Teodoro Zertucha tenía 19 años cuando ocurrieron los funestos sucesos y no se encontraba allí aquella tarde. Lo entrevistaron en noviembre de 1946, a los 94 años de edad, cuando permanecía recluido en la sala Inclán de la Quinta Covadonga, en La Habana (hoy hospital Salvador Allende). Recordaba todo, o casi todo lo ocurrido con sus compañeros de clase.
Por unas amistades se enteró de que los voluntarios tenían cercados en un aula a sus compañeros. No obstante, decidió presentarse y correr la misma suerte que ellos.
Dijo Zertucha: «En el aula me enteré de que por la mañana el Gobernador y los voluntarios habían intentado detener al segundo curso de Anatomía, pero que su profesor, el doctor Sánchez de Bustamante, se había opuesto. Por la tarde regresaron, pero se dirigieron al aula del doctor Valencia, quien no opuso la más leve resistencia y dejó que nos detuvieran con su anuencia, entregando las listas de clase a las autoridades que las reclamaban.
«Un poco más tarde se nos trasladó a la cárcel, que estaba entonces en lo que es hoy la explanada de los Mártires. Por la puerta de Prado fuimos entrando directamente a la sala de la Audiencia y allí, en la misma mesa donde se decidirían horas más tarde la vida de ocho de los nuestros y el destino de los restantes, comimos aquella noche.
«Un celador entró a tomarnos declaración. Aquel hombre honrado nos confesaba que ignoraba de qué se nos acusaba, porque a juzgar por las declaraciones él no encontraba delito alguno por el que se nos pudiera juzgar. Después nos llevaron a la Jaula, que era un depósito de chinos, según íbamos declarando.
«El día que nos detuvieron era sábado. El domingo siguiente lo pasamos en la Jaula.
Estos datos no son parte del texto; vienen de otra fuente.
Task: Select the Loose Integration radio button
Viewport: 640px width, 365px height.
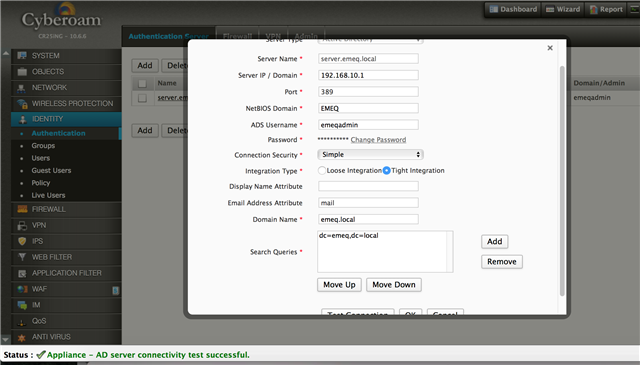Action: point(322,171)
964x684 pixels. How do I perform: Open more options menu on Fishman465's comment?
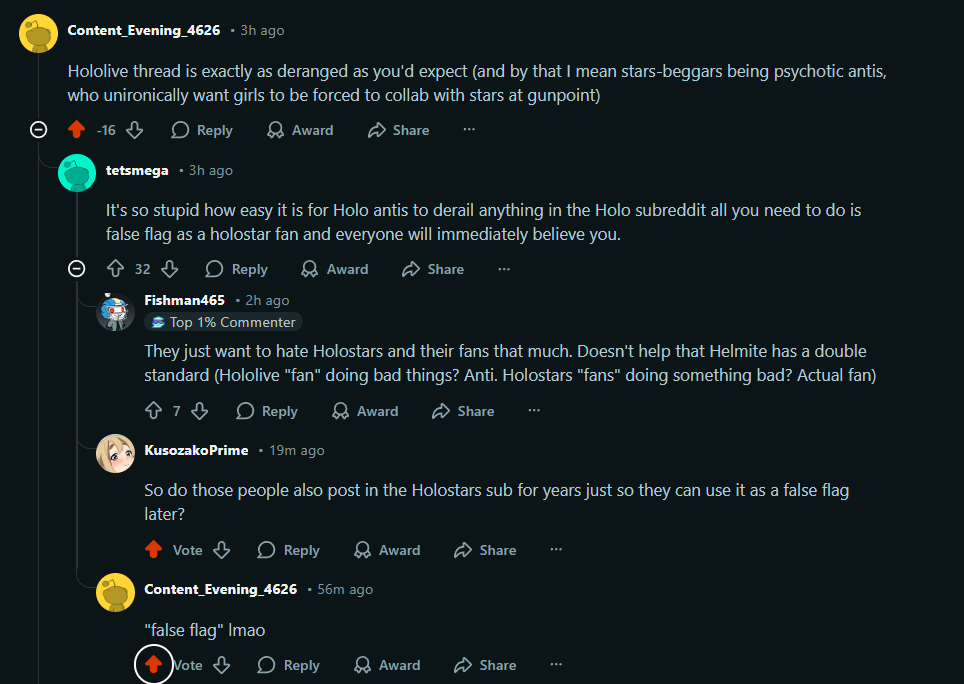(x=534, y=411)
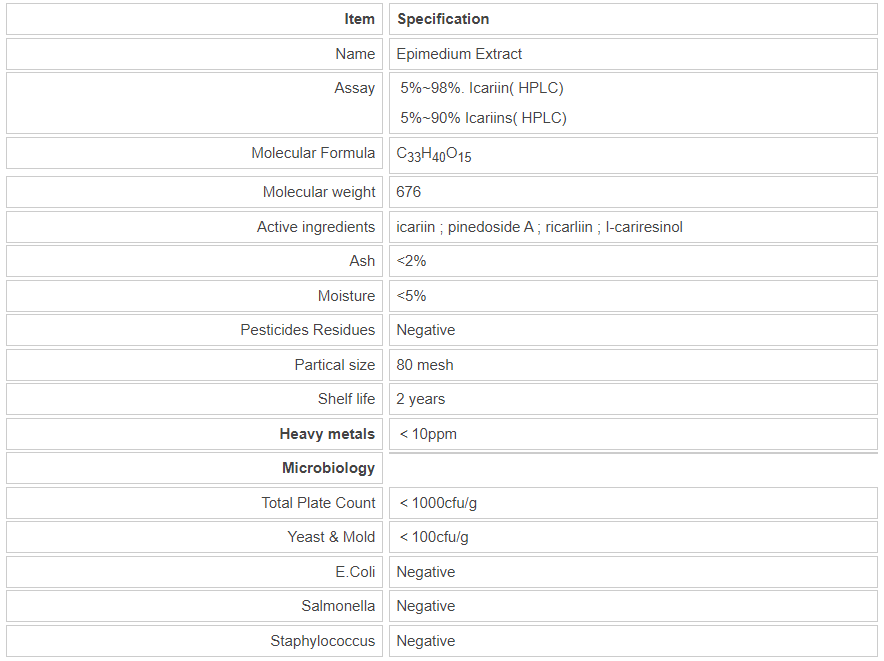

De la calle llegaban rumores de que los voluntarios iban a pedir las cabezas de nosotros. Estábamos serenos. No habíamos cometido delito alguno. «Como a las siete de la noche de aquel domingo los voluntarios celebraban una parada. Una compañía del Quinto Batallón, al desfilar, gritó: “Mueran los estudiantes”».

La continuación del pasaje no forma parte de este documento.